■ EXERCISE PROMPT
Retype, word for word, every line of the records below starting at the one that contains "Task: Like the Inflr ICO" and ending at the one that contains "Given: Toggle Show in One-Steps checkbox"; include both of those lines and nothing more.
--- EXTRACTED DATA ---
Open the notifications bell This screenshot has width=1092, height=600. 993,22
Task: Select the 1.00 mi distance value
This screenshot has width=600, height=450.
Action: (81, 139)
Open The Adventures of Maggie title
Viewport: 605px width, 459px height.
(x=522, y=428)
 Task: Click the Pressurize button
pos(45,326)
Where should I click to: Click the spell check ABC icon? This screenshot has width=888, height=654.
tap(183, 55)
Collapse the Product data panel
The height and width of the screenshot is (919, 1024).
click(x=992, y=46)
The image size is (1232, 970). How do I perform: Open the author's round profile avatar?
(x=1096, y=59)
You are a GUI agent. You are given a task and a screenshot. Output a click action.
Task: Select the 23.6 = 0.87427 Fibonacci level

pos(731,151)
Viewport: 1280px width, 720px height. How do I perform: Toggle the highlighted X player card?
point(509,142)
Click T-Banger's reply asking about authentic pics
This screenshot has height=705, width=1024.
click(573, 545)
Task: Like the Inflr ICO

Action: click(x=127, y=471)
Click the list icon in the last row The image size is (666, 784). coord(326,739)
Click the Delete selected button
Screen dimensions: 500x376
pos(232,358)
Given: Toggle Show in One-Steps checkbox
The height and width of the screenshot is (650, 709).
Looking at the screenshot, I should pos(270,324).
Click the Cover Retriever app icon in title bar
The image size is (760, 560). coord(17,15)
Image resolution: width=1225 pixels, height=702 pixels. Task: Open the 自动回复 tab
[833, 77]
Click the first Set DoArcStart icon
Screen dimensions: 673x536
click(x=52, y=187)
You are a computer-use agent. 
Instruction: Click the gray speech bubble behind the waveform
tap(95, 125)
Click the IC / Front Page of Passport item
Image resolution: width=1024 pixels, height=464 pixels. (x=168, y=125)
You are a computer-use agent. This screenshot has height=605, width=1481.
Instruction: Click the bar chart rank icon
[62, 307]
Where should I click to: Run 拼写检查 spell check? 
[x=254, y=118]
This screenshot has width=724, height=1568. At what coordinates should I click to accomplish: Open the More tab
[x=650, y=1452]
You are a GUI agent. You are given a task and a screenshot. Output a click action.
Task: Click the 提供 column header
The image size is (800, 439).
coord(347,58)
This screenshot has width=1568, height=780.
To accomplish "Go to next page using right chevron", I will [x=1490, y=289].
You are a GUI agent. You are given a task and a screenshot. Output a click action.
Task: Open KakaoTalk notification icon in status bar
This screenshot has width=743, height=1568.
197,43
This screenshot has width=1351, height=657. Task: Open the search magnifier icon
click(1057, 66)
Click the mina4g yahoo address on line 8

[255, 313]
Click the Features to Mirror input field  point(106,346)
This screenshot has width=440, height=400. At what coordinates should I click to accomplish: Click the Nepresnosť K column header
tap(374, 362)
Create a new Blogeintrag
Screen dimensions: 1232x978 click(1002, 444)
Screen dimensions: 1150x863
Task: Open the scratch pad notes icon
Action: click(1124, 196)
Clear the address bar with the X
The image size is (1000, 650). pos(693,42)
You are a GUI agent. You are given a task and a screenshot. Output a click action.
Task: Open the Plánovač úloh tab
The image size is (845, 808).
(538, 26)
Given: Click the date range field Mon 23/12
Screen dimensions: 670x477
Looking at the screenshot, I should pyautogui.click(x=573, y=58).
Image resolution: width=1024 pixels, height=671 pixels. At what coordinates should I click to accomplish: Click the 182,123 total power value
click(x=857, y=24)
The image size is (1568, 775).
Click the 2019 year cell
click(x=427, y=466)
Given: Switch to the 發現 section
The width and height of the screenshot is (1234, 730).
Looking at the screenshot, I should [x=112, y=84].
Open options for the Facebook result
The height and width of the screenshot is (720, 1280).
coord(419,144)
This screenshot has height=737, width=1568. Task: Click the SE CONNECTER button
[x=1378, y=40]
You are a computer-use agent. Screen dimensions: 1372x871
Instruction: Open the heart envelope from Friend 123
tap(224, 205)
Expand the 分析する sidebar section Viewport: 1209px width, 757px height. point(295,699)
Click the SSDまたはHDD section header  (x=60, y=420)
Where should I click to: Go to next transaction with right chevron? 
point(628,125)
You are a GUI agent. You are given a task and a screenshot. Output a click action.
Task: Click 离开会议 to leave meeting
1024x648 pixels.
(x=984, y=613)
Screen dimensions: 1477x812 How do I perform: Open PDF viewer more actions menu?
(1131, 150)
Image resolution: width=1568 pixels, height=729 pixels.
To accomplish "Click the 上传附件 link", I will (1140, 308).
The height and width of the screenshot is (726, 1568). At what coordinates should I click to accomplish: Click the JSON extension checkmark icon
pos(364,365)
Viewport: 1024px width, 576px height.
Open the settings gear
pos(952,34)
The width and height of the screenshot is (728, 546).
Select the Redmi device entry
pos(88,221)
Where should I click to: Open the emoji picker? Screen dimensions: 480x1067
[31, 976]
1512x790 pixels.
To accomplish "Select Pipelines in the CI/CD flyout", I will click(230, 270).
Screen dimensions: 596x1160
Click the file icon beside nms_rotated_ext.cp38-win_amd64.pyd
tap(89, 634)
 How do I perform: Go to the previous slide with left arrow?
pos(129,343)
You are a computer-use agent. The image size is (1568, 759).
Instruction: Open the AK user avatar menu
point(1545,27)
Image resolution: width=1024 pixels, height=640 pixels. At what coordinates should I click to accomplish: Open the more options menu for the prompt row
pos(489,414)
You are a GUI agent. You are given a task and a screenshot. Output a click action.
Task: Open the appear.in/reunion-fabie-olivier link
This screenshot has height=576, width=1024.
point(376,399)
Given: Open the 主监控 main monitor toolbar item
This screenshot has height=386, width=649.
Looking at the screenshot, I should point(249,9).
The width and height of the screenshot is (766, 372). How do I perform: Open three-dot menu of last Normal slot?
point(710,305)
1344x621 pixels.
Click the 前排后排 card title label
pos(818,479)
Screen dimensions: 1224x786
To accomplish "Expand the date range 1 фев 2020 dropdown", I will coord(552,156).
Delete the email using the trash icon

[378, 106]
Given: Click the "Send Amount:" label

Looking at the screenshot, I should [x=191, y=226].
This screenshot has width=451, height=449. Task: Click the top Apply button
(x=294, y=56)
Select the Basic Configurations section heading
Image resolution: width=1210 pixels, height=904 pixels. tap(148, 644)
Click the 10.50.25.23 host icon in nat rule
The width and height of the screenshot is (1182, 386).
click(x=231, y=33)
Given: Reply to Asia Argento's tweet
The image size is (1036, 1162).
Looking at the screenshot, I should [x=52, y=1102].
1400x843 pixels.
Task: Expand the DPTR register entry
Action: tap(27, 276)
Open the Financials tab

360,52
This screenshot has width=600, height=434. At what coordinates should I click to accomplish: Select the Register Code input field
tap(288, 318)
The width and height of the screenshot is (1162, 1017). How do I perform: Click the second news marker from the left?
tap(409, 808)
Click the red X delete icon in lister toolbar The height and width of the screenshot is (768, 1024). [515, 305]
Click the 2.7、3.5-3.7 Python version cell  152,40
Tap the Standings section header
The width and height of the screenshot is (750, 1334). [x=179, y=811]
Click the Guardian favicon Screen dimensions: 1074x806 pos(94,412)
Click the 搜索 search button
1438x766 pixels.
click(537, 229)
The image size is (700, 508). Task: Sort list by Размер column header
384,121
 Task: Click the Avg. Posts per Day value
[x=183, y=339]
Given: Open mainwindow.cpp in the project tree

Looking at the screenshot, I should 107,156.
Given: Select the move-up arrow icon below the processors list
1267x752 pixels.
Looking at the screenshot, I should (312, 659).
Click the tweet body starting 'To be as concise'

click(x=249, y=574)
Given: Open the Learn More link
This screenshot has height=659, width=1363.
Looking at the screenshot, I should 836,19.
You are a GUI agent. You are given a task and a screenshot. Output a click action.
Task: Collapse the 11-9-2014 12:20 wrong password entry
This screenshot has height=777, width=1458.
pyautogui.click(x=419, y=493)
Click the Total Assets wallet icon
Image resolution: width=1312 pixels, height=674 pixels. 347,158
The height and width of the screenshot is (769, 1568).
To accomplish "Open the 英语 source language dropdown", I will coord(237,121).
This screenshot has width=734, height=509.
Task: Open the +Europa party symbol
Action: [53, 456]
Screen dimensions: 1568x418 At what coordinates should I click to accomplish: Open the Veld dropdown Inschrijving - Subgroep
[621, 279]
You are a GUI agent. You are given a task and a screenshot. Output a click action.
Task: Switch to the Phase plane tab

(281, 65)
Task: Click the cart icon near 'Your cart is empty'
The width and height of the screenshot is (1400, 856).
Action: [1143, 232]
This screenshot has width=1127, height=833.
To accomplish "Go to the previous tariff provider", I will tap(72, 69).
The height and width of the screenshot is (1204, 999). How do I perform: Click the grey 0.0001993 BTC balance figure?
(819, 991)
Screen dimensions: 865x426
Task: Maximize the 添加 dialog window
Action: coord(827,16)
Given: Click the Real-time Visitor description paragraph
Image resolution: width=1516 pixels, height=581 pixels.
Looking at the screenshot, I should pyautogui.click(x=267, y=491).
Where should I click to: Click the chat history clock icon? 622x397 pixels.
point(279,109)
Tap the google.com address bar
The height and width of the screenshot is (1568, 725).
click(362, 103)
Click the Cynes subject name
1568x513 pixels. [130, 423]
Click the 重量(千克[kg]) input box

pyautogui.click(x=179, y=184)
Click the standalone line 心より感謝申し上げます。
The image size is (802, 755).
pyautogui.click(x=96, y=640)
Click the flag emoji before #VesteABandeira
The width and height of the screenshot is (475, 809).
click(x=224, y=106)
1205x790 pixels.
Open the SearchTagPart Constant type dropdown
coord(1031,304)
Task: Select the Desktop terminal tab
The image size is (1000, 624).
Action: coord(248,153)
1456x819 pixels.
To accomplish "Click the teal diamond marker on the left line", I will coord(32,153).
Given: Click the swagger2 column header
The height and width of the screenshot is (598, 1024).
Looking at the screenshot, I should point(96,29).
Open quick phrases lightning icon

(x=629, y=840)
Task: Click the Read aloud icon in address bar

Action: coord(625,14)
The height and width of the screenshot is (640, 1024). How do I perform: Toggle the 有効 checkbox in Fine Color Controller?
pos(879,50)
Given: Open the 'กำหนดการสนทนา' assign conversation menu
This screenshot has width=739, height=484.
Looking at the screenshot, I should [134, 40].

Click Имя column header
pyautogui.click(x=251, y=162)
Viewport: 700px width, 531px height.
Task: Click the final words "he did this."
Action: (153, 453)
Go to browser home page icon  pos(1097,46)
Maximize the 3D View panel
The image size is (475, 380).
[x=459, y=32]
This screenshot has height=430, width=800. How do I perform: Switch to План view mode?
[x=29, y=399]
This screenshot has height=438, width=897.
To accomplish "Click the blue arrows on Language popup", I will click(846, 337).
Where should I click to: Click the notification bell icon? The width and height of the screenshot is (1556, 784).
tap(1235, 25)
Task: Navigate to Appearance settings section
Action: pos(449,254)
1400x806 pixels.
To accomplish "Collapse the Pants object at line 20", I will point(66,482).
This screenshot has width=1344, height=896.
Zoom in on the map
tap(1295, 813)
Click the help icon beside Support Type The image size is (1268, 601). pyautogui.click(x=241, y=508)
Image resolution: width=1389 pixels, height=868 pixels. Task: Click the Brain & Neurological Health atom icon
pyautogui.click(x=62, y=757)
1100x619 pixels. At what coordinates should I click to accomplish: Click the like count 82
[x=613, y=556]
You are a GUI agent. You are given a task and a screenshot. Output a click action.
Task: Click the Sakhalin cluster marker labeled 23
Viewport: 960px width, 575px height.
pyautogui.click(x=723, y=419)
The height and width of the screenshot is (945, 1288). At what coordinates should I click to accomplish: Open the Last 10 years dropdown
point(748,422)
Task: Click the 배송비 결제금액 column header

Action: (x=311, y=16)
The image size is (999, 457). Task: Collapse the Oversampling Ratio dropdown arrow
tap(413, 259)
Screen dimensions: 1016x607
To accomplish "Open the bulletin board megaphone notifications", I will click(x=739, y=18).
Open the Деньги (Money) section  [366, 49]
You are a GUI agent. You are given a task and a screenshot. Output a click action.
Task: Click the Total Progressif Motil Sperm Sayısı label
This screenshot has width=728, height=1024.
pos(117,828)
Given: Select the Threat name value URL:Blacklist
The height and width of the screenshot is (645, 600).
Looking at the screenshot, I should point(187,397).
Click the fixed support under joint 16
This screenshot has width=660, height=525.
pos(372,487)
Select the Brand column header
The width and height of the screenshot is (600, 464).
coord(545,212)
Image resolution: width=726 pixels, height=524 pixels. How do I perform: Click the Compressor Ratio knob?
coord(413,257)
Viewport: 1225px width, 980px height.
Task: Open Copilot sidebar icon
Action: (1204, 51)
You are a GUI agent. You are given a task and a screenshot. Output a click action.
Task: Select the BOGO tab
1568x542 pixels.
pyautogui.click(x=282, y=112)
---
■ THE COMPLETED TASK
Task: Like the Inflr ICO

Action: click(x=127, y=471)
Click the list icon in the last row The image size is (666, 784). coord(326,739)
Click the Delete selected button
Screen dimensions: 500x376
pos(232,358)
Given: Toggle Show in One-Steps checkbox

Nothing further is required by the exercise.